Looking for a story, for literary as well as physical nourishment, I scoured the streets for a restaurant with some life. A place from which I could hear yelling, drunken laughter, conflict, breaking glass, perhaps gunplay.
Nothing.
I strode down Webster Street, but the only noise was from cars on the nearby freeway. Occasionally a plaintive strain from the two-stringed erhu would waft out of a second-floor temple window, punctuated by the wooden clack of a muyu.
Avoiding places with one diner, or no patrons at all -- which promised little in the way of a story or a meal -- I walked into the D & A Cafe. There's a D & A near where I live in SF, and I have never, ever seen a person of European origin eating there. Nor was there one to be seen in their Oakland location. With every table filled with Chinese people, I knew it couldn't be bad, but when I walked in, I felt ready to be treated as if I had transgressed some unwritten law -- to be stared at, or even attacked! Some hopped-up, chisel-faced Joe Boy teaching me a lesson in front of everyone, slamming my head repeatedly into the table. But nothing happened. Nobody gave me a second glance. I was not beaten to a pulp, nor did I have to wait any longer than anyone else for my shrimp-and-vegetables chow mein.

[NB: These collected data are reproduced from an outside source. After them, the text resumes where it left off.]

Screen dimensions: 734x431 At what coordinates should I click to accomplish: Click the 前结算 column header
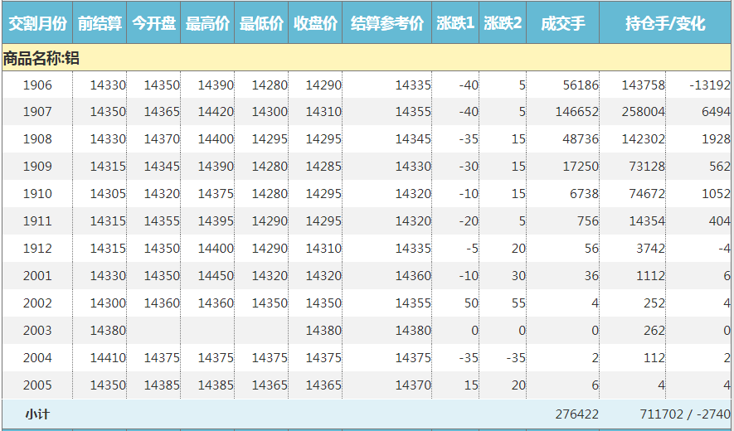click(x=100, y=24)
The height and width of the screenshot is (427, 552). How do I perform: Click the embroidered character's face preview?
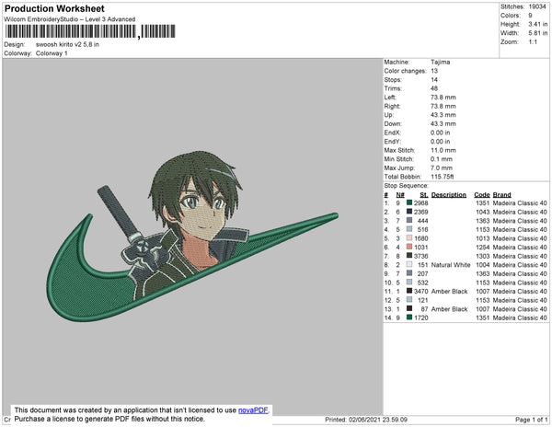(201, 213)
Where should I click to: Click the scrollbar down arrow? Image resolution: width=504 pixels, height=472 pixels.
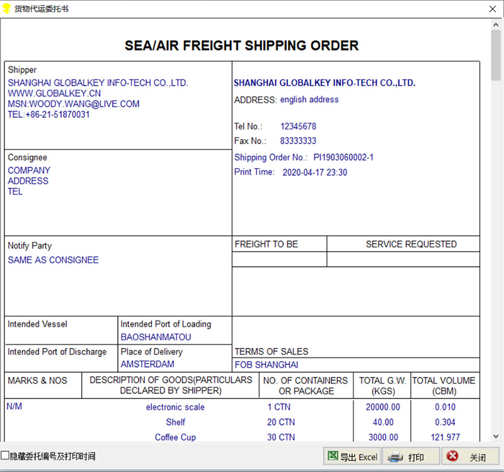coord(496,436)
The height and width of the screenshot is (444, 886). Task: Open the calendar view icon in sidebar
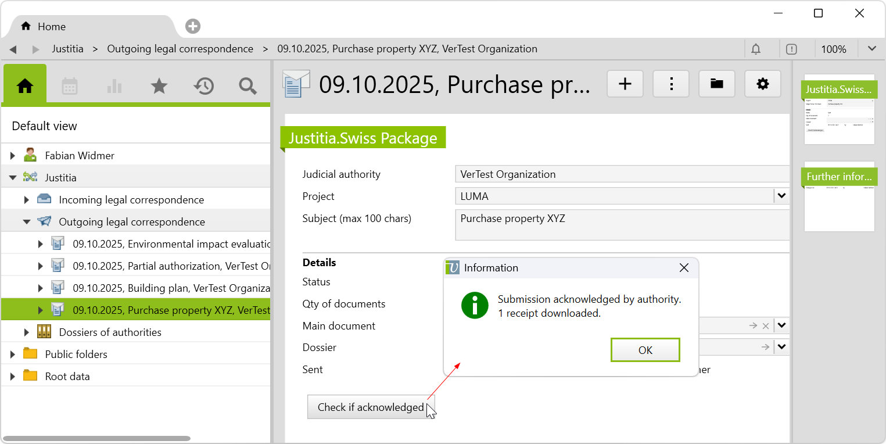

I grew up in San Francisco's Chinatown, more or less, and shouldn't really have expected otherwise. And yet, perhaps because both D & A's are so bustlingly and exclusively Chinese, I felt for the first time in I don't know how long what it might be like if you were Asian, African-American, or Hispanic in this country. To walk into a place, your face different from everyone else's, not knowing if you'll be shown to the social Siberia table, taunted by other diners, or worse. Looking at life as a white person, it's easy to minimize the social discomfort people of other ethnic origins say they feel in this country -- "Hey, what's the problem? This is a heterogenous rainbow of a society, it's the enlightened 2000's!" But the reality must be very, very different in the trenches of diversity.
Still...damn if I didn't want a story. A snubbing, or perhaps some internecine conflict, juiced with semi-automatic weapons, or a Cessna flying into the second floor of the building, a herd of wildebeest thundering through the streets...something!
The chow mein was excellent, by the way. Tender shrimp, baby bok choy -- infant bok choy, really -- but the attraction was the noodles themselves, tinted golden orange with some soy-sesame treatment I couldn't decode.
A note on the menu: fulfilling its mission as a neighborhood cafe, the D & A offers along with chow mein and mongolian beef a full slate of corner diner favorites like French toast and eggs sunny side up. In fact, the kids at the next table ordered macaroni.
The macaroni arrived topped with white cheese, bok choy, and pork. I had to look away.